Der Kunde habe versucht, sie in seiner Wohnung zu vergewaltigen, gab die junge Frau an. Sie habe sich gewehrt und den Angreifer dann in Notwehr mit einem Messer getötet.
Die Polizei kam bei ihren Ermittlungen zu einem anderen Ergebnis. Es habe keinerlei Spuren einer Vergewaltigung gegeben. Der Mann sei von hinten – angeblich beim Beten – erstochen worden. Außerdem gebe es Zeugen, die gesehen haben sollen, wie sie das Messer zwei Tage zuvor gekauft hatte.
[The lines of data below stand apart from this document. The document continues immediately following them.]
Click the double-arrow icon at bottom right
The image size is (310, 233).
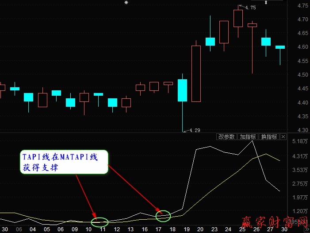point(306,229)
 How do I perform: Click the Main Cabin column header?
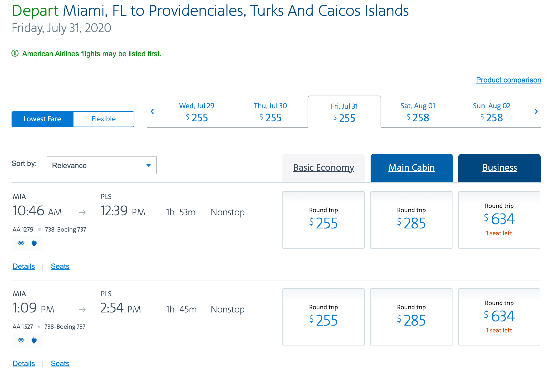pos(411,168)
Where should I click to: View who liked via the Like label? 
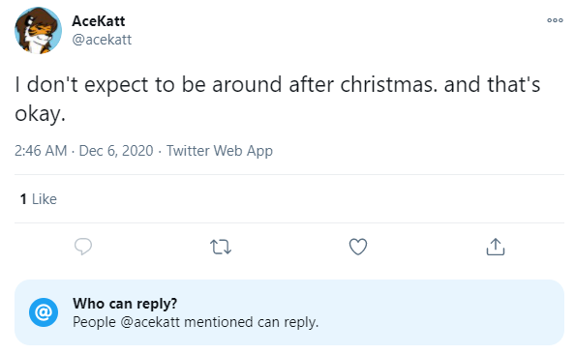(x=45, y=199)

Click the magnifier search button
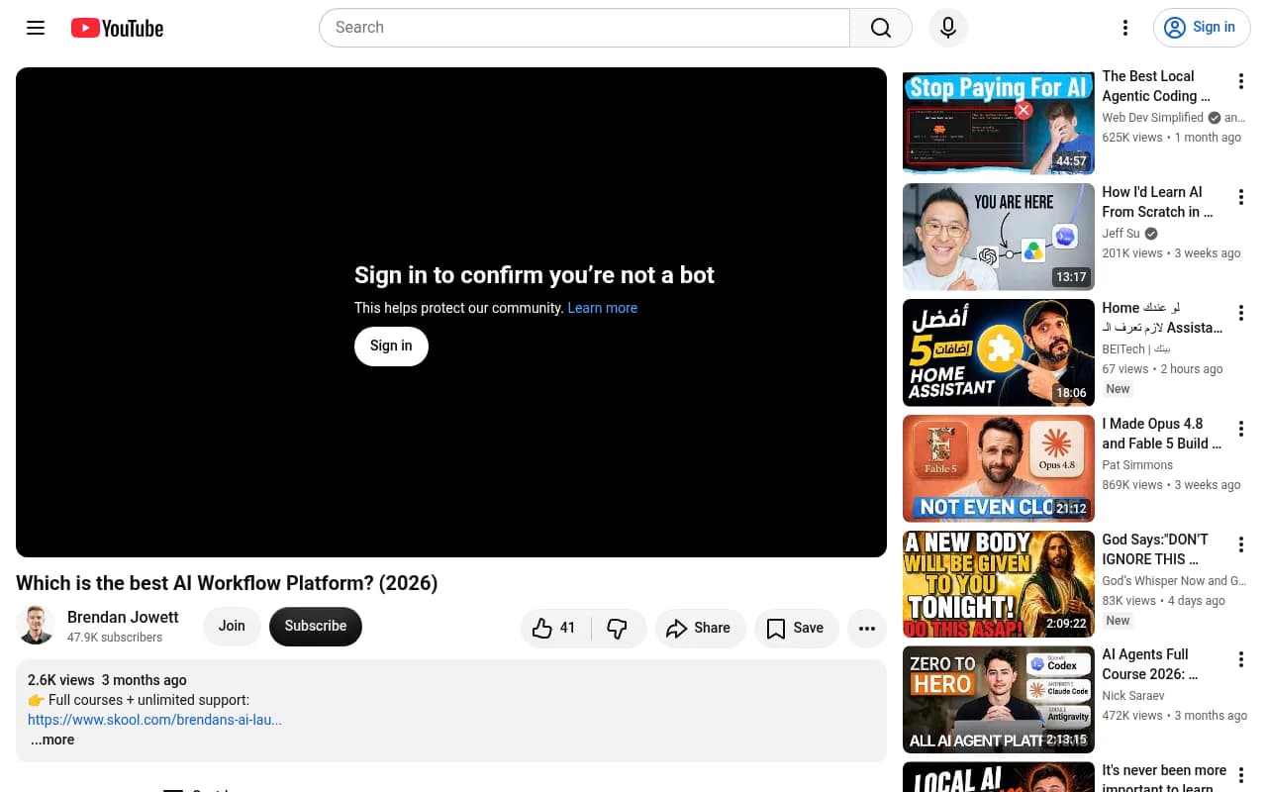881,28
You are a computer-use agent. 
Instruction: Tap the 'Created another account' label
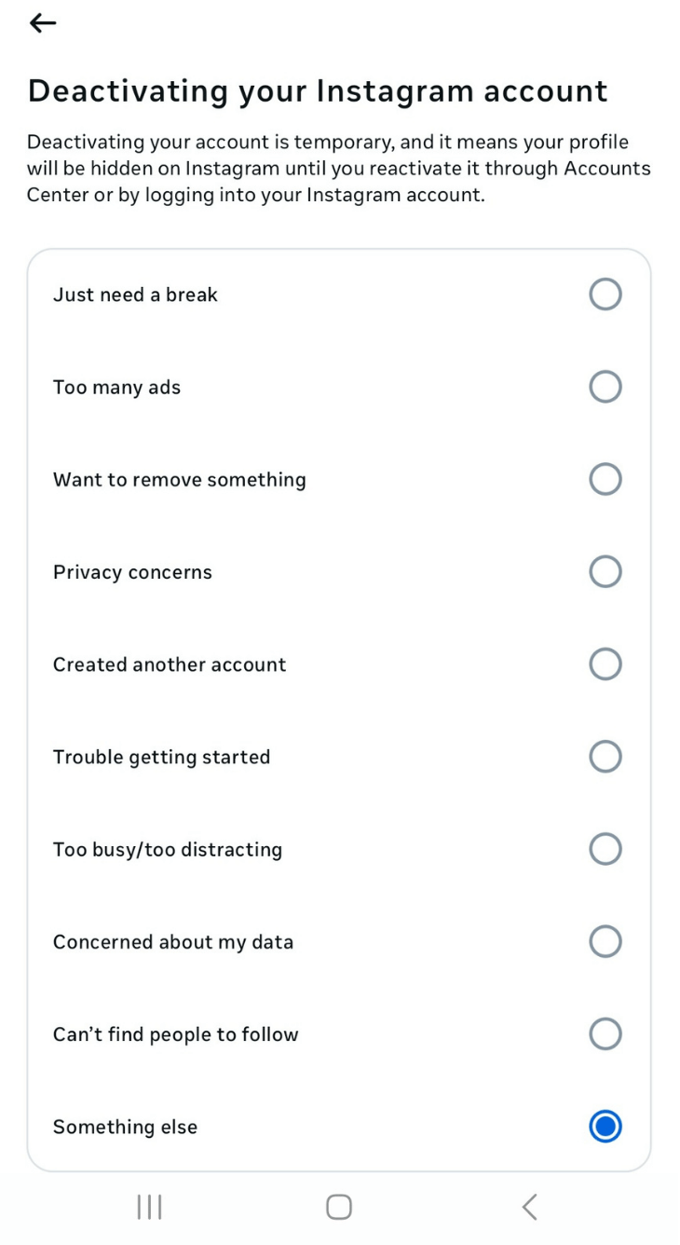(170, 664)
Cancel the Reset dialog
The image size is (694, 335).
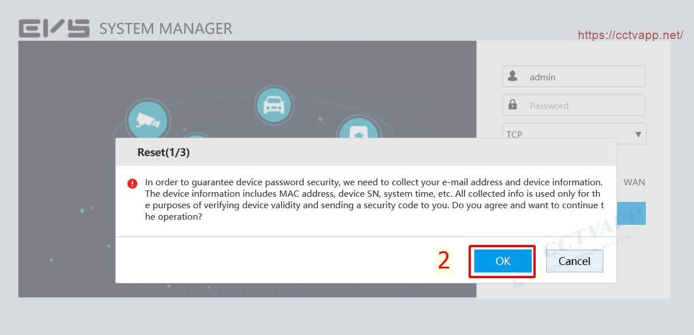pos(574,261)
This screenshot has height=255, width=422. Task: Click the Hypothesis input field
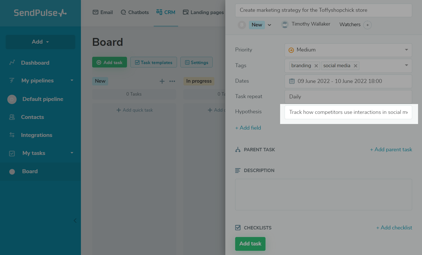(348, 112)
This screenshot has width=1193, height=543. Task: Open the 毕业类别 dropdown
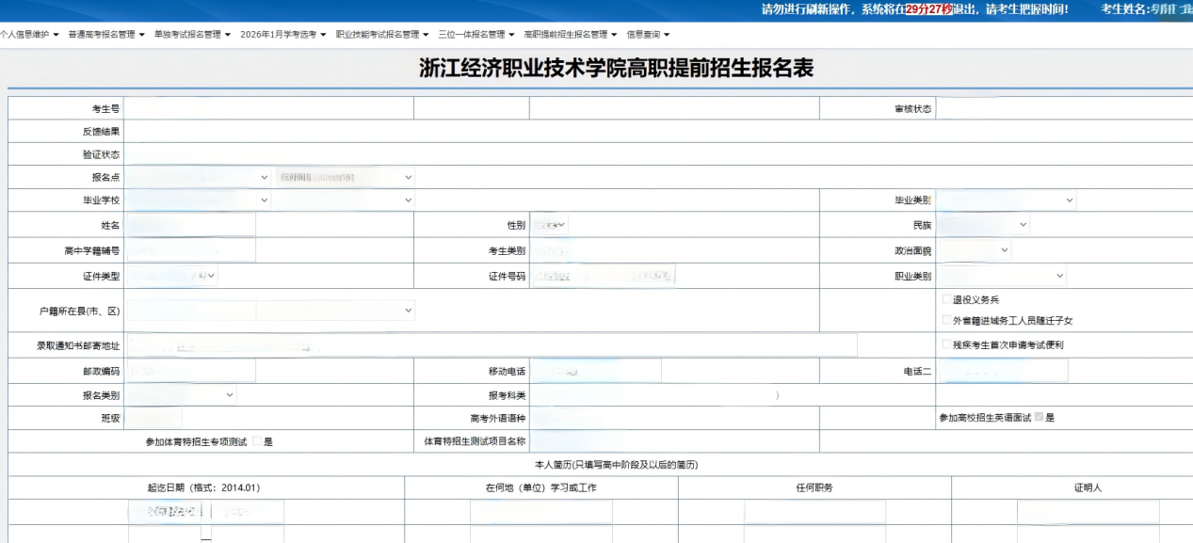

Weiterhin soll sie mit ihrem Handy eine Textnachricht an eine Freundin geschickt und ihre Tat angekündigt haben.
"Es gab in der Tat sehr viele Widersprüche", kommentiert eine mit dem Fall vertraute Anwältin in Teheran die Aussagen der Frau. Keine junge Iranerin – damals war Dschabbari erst 19 Jahre alt – würde beispielsweise in dem islamischen Land alleine in die Wohnung eines wildfremden Mannes gehen. Auch dass sie ihn von hinten erstochen habe, mache bei einer Vergewaltigung keinen Sinn.
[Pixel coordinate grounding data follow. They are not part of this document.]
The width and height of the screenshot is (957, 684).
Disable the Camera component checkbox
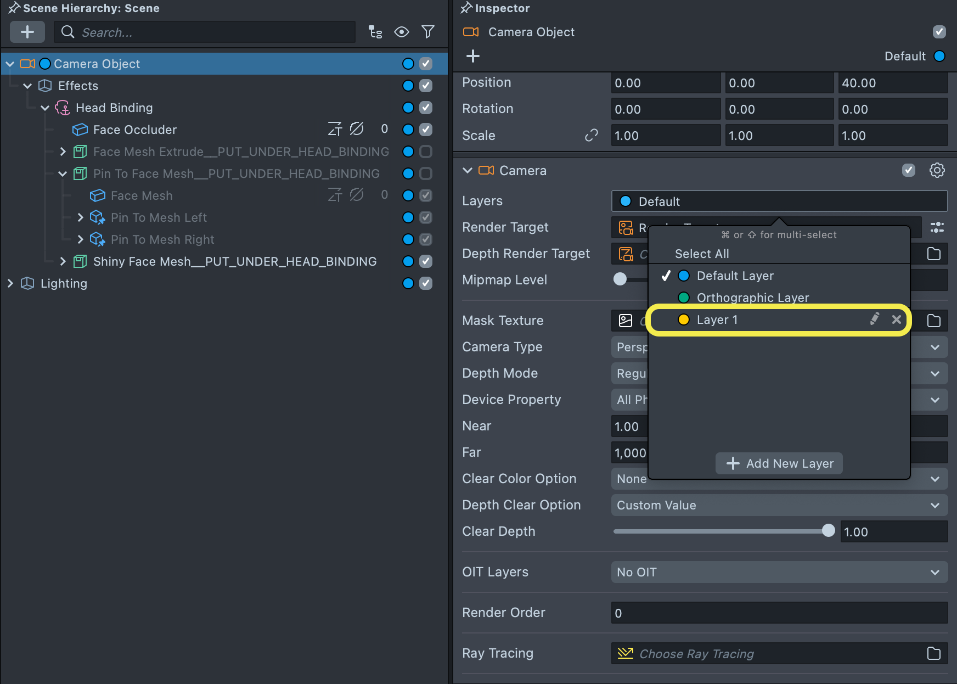pyautogui.click(x=909, y=171)
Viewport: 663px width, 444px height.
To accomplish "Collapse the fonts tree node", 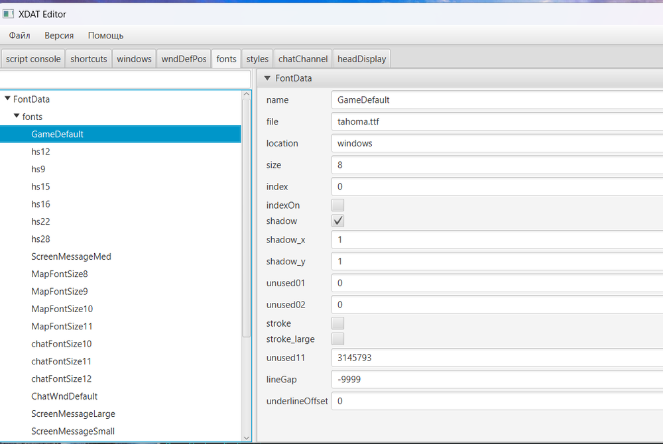I will click(x=17, y=117).
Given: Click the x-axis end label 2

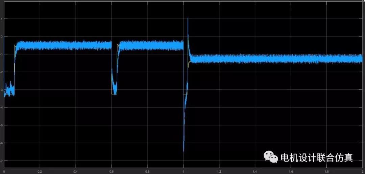Looking at the screenshot, I should pyautogui.click(x=362, y=171).
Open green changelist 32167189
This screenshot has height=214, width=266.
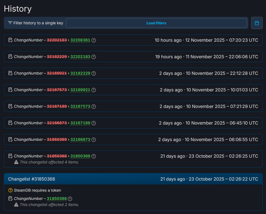(80, 123)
Die genaue Identität des Opfers ist unklar. Es ist von einem Arzt die Rede, aber auch von einem Agenten des Geheimdienstes. "Das spielt zwar bei einem Mord keine große Rolle, aber zumindest bei der Aufklärung der Zusammenhänge", so die Anwältin.
Den Fakten nach sollte man eher von einem Beziehungsdrama mit einer Kurzschlussreaktion ausgehen. Aber die Affäre eines verheirateten Beamten in der islamischen Administration mit einer 19-Jährigen – und das noch in einer heimlichen Junggesellenwohnung – sollte wohl doch lieber nicht ans Licht kommen, meint die Anwältin.
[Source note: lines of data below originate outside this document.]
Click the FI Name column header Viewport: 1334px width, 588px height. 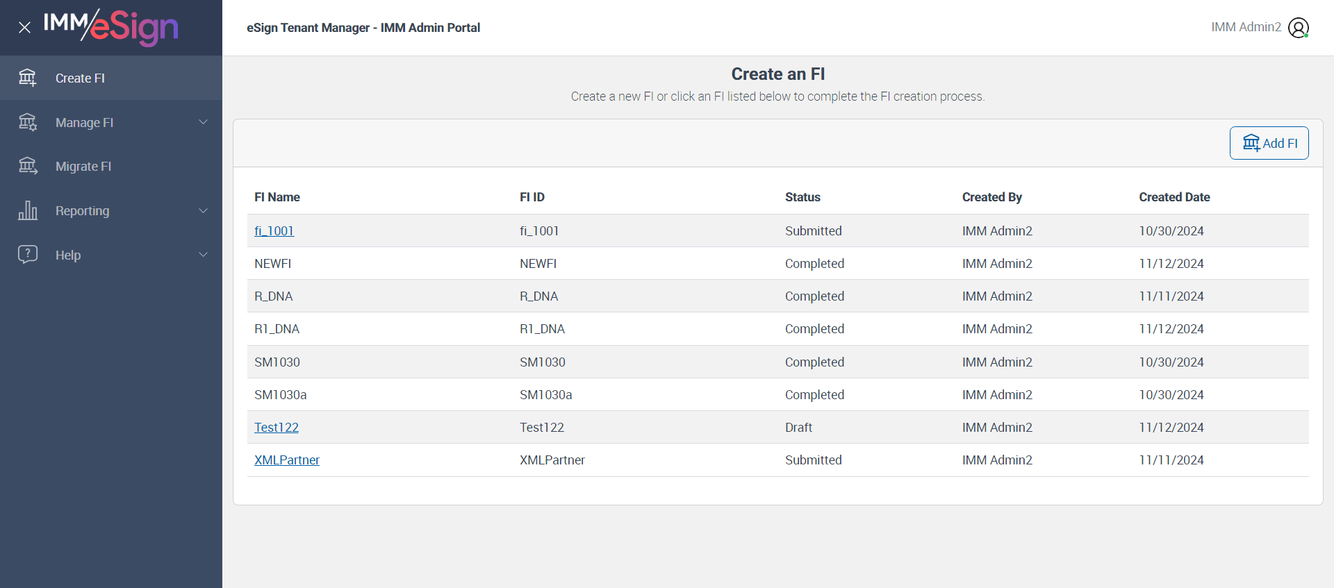[x=277, y=197]
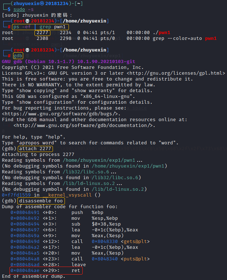Click the boxed 'attach 2277' command
227x280 pixels.
click(36, 148)
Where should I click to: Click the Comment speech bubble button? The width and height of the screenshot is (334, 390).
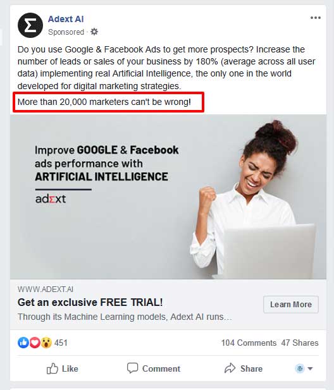tap(154, 369)
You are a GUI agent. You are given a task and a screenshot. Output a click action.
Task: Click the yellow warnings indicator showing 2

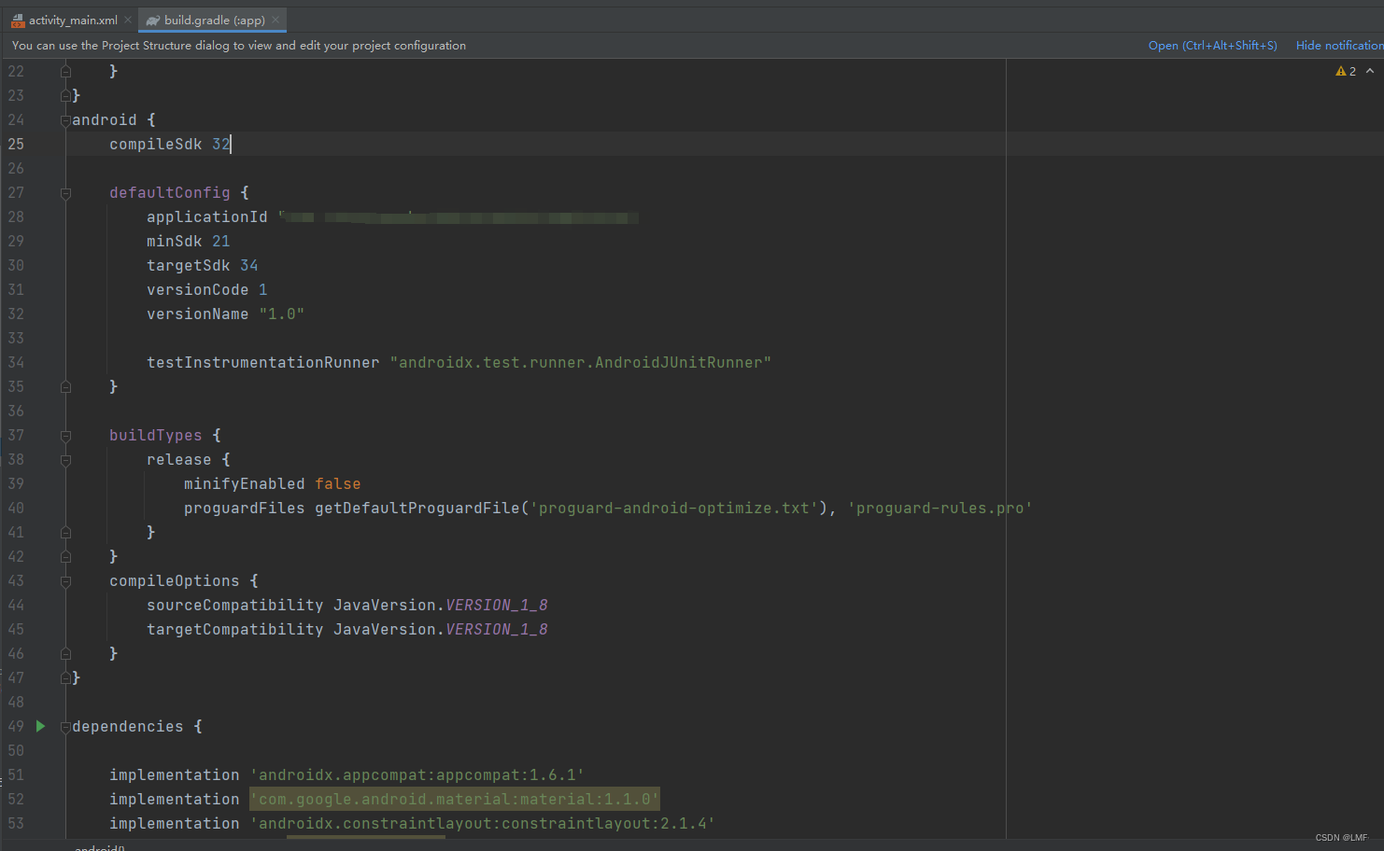pos(1345,70)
Der UN-Sonderberichterstatter zur Menschenrechtslage im Iran, Ahmed Schahid, äußerte sich im April ernsthaft besorgt, dass Dschabbari kein faires Verfahren erhalten habe könnte. Das Urteil basiere möglicherweise auf durch Folter erzwungenen Geständnissen. Andere Menschenrechtler beklagten, dass Beweise zurückgehalten worden seien.
Wut richtet sich gegen die Familie des Getöteten
Die Hinrichtung hätte dennoch verhindert werden können. Im Iran gilt das "Ghessas-Gesetz", wonach die Familie eines Opfers sowohl ein Recht auf Vergeltung als auch auf Begnadigung hat. Doch die Kinder des Opfers wollten keine Begnadigung, weil sie nicht nur den Vater verloren hatten, sondern auch mit den Vergewaltigungsvorwürfen der Frau gegen ihn leben müssen. Die hätten den Ruf der Familie für immer beschädigt, sagt der ältere Sohn.
Die Sympathien der Iraner lagen in sozialen Netzwerken mehrheitlich auf der Seite Dschabbaris. Die Wut richtete sich nicht gegen die iranische Justiz, sondern gegen die Familie des Opfers, weil sie trotz mehrerer Vermittlungsversuche der Justiz eine Begnadigung abgelehnt hatte.
Eine Frau richtete sich an die Kinder des Mannes und schrieb sarkastisch: "Seid stolz auf euren Vater, der nach jedem Gebet junge Mädchen verführte und sie sexuell ausnützte, und den ihr immer noch als fromm anseht."